Девочка помотала головой, но так и не заговорила. Обыда махнула рукой: и не таких чудес навидалась, пока искала преемницу. Кого крала, кого выхаживала, кого с са́мой границы вытаскивала по лунной смётке[9]. Ничего. Пообвыкнется – разговорится.

– Вот тебе рубаха. Вот тебе сарафан. Снимай свои лохмотья.

Девочка нахмурилась, вжалась в стену. Обыда вздохнула да бросила. Уговорами делу не поможешь, силой только хуже сделаешь.

– Не хочешь – не надо. А всё ж лучше б переоделась. В своих-то обносках где только не бегала, а земля сейчас мокрая, грязь всюду какая.

Выложила на лавку крепко выбеленный, выстиранный в семи водах с чистотелом сарафан и отвернулась, принялась накрывать на стол. Когда обернулась, увидела, что девочка всё же стянула свои одёжки, натянула чистые.

– Руки помой. Все в крови. Упала, видать, где-то или о ветки разодрала.
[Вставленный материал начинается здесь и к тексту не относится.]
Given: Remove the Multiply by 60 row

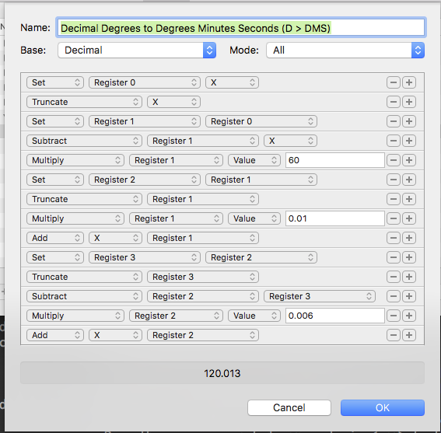Looking at the screenshot, I should (x=394, y=160).
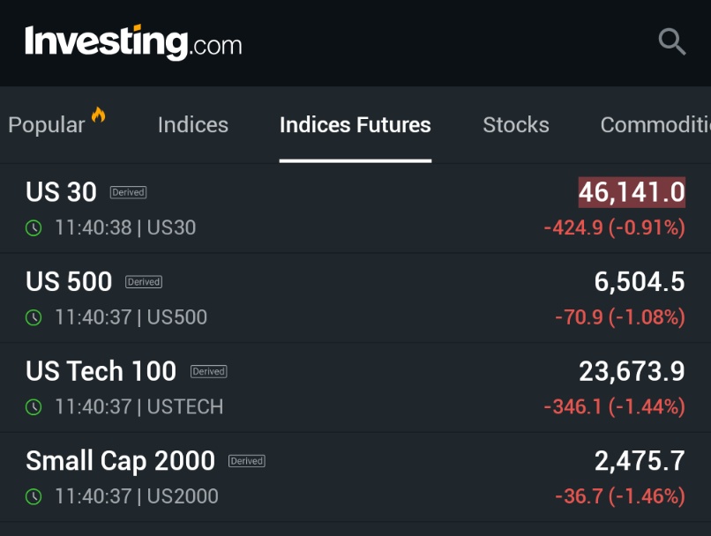Click the Derived badge beside US Tech 100
The image size is (711, 536).
(x=209, y=371)
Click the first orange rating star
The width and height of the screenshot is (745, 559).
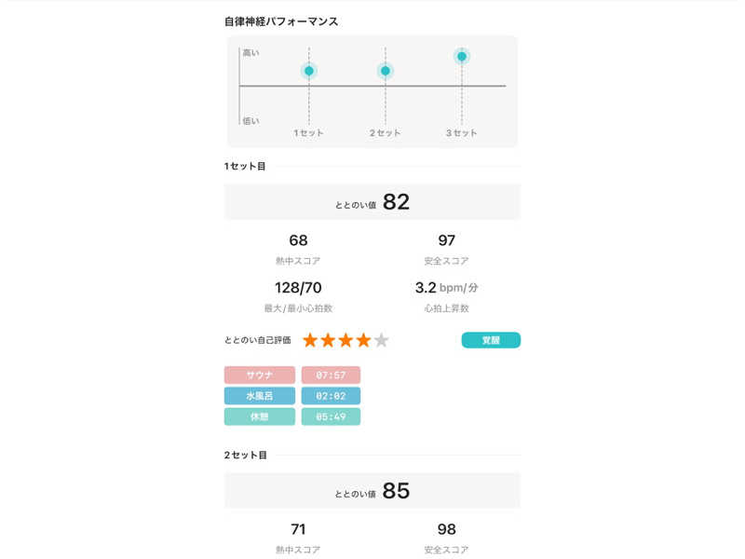click(310, 340)
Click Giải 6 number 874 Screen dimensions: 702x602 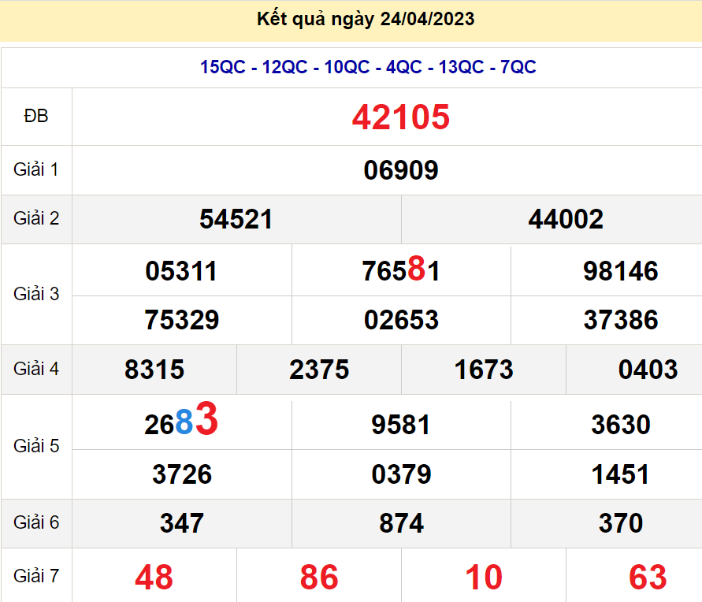click(x=401, y=523)
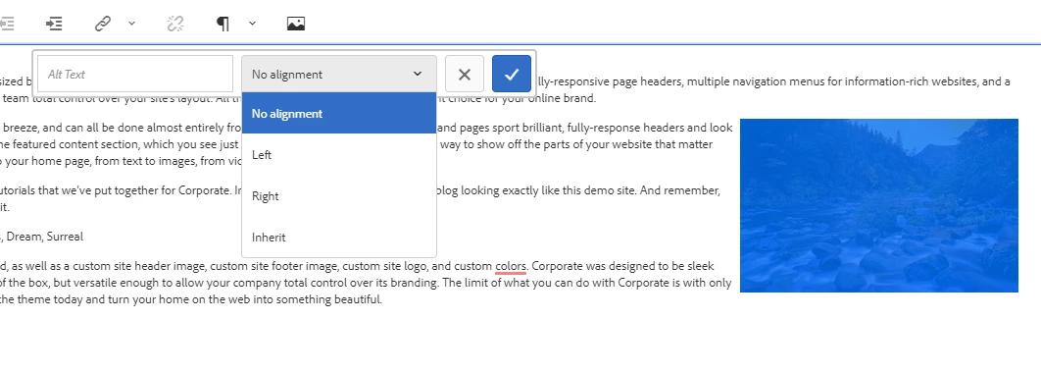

Девочка кое-как сполоснула в корыте руки. Поёрзав, позволила расчесать гребнем волосы. После того как Обыда вынула из них листья, окатила лавровым отваром, высушила тёплым ветром да заплела косы, волосы заблестели пшеничным золотом, солнечным звоном.

– Накинь-ка платок. Зябко.

Изба виновато вздохнула: всегда, как приходил чужой, выстуживало, да ещё похлеще, чем после ночи. Обыда любила, когда ученицы являлись летом: тут прохлада только кстати. Но раз уж явилась осенью – что поделаешь. Яга новую ягу не выбирает; новая яга сама приходит, никого не спрашивая.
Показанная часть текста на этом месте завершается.